Seven things we check before every kill

After the Harbor mess, we added layers of protection to the response actor. Every kill request goes through all seven:

  1. No container ID, no kill. If we can't confirm it's a container process, we leave it alone.
  2. Simulate mode. Logs what would happen without sending the signal. You should always run a new policy in simulate for a few days first.
  3. Protected namespaces. kube-system is off-limits by default.
  4. PID 0 and PID 1 are untouchable. We will never kill init.
  5. Self-preservation. The agent will not kill its own process.
  6. Rate limiting per pod. 10 kills per pod in a 60-second window. After that, we stop and flag it. This prevents kill-restart spirals.
  7. Namespace scope. The policy must explicitly include the event's namespace.

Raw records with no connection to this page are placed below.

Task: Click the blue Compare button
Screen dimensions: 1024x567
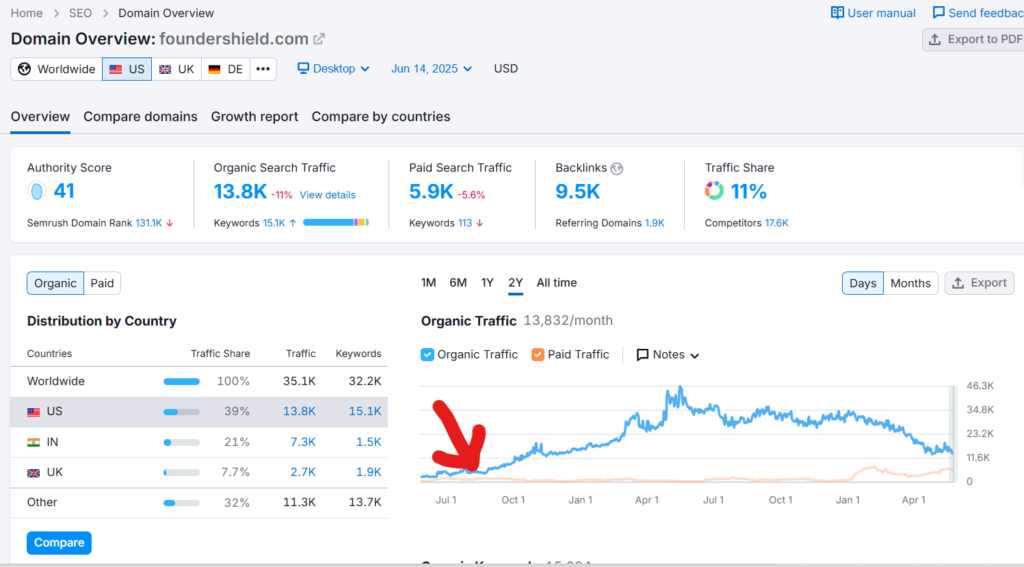Action: coord(59,542)
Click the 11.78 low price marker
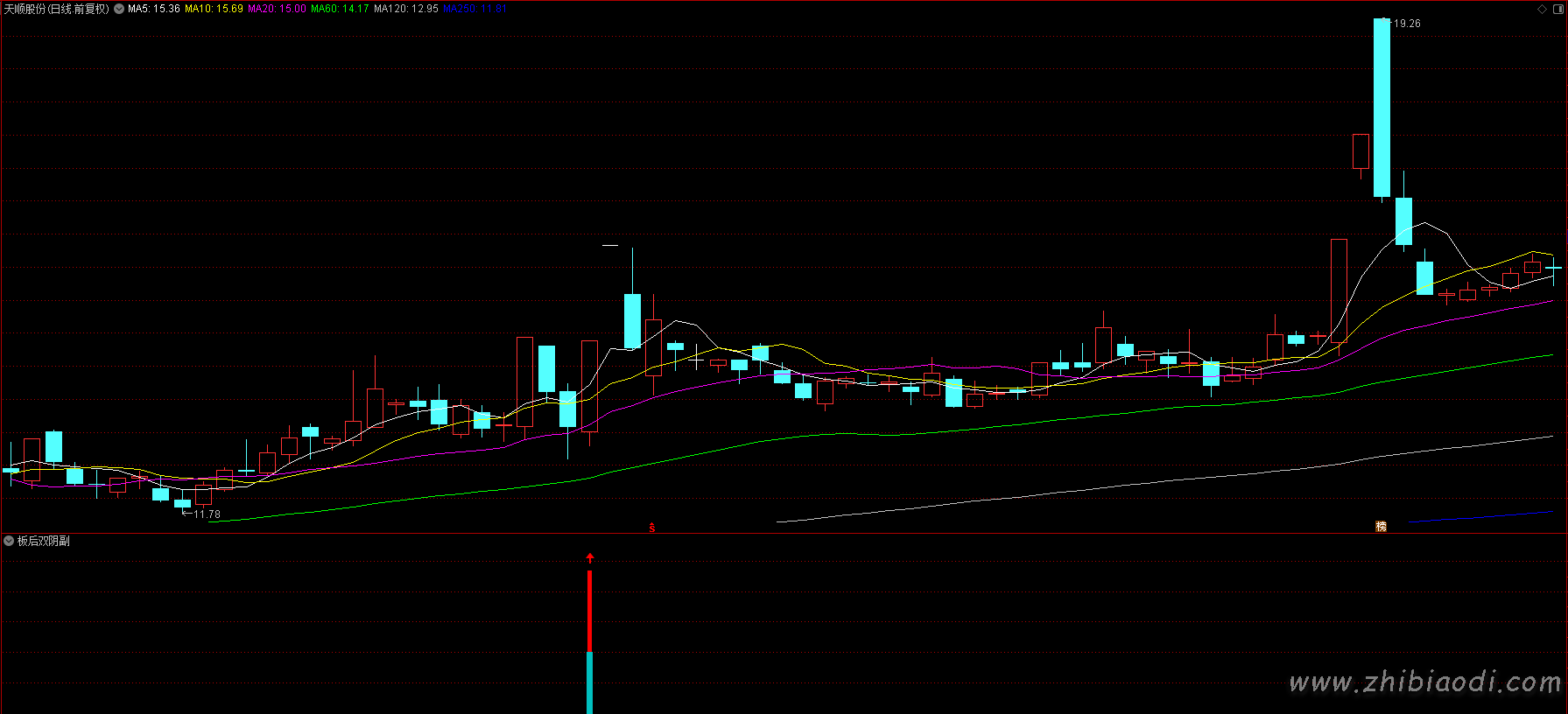The width and height of the screenshot is (1568, 714). coord(207,514)
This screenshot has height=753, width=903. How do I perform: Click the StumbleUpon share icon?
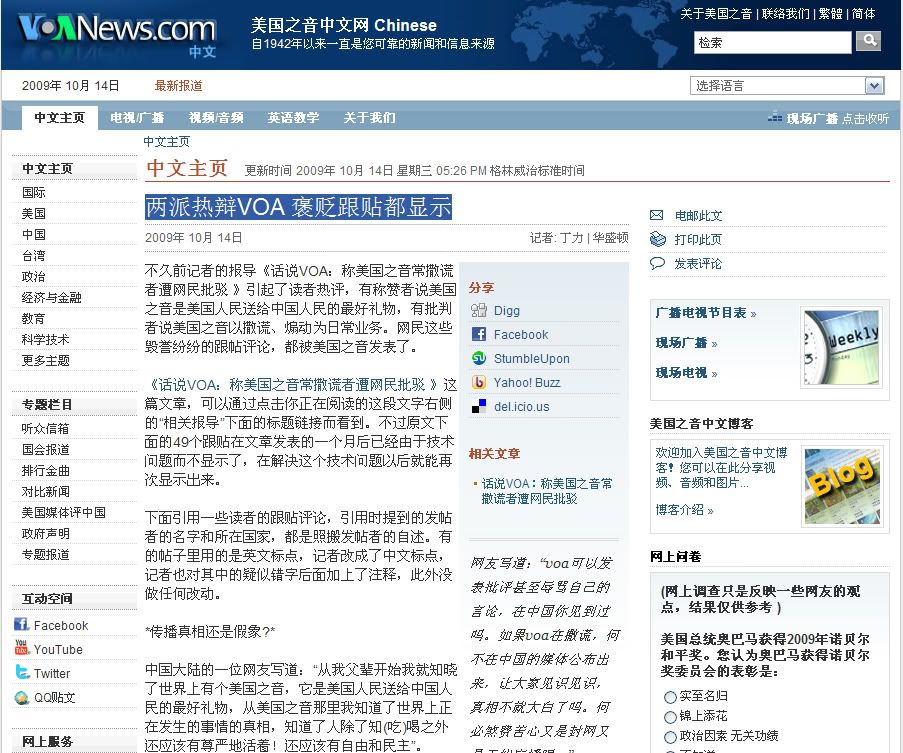point(479,359)
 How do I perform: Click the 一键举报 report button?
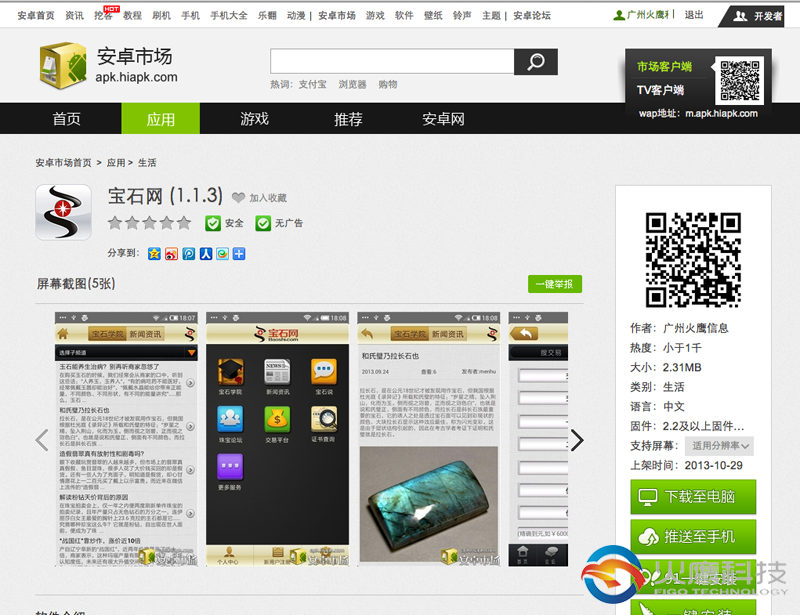click(556, 284)
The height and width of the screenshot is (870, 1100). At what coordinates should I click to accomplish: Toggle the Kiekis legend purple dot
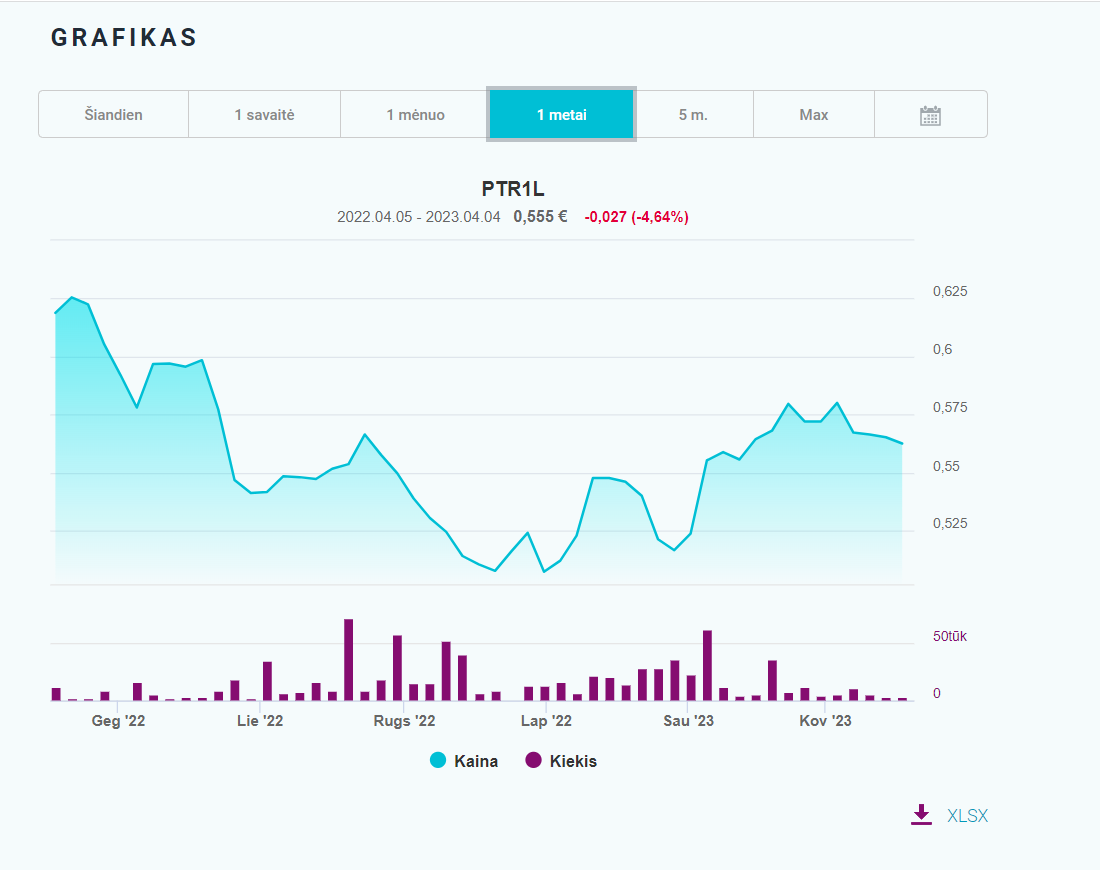pos(533,760)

Each attempt gets tagged with a result code: killed, failed, skipped_namespace, skipped_pid1, suppressed, or simulated. All of these show up in Prometheus, so you can see exactly what enforcement did on every node.

Moving events without drowning

A busy node can produce thousands of syscall events per second. Sending each one to the API individually would saturate the network and hammer ClickHouse. So we built a five-stage pipeline:

Sensor (ring buffer, polls every 100ms)
  -> Response Actor (kill decisions happen here, < 200ms)
    -> Coalescer (groups by rule+container+process, 5s window)
      -> Batcher (flushes at 500 events or 5s, whichever hits first)
        -> Forwarder (gzip, retry with backoff, disk spool if API is down)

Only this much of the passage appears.